Exercise brief: Return each entry precisely as it appears below.

═════ Provided records ═════

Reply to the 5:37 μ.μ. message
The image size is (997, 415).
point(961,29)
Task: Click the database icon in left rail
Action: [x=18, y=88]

═════

Answer to this problem:
Reply to the 5:37 μ.μ. message
The image size is (997, 415).
point(961,29)
Task: Click the database icon in left rail
Action: [x=18, y=88]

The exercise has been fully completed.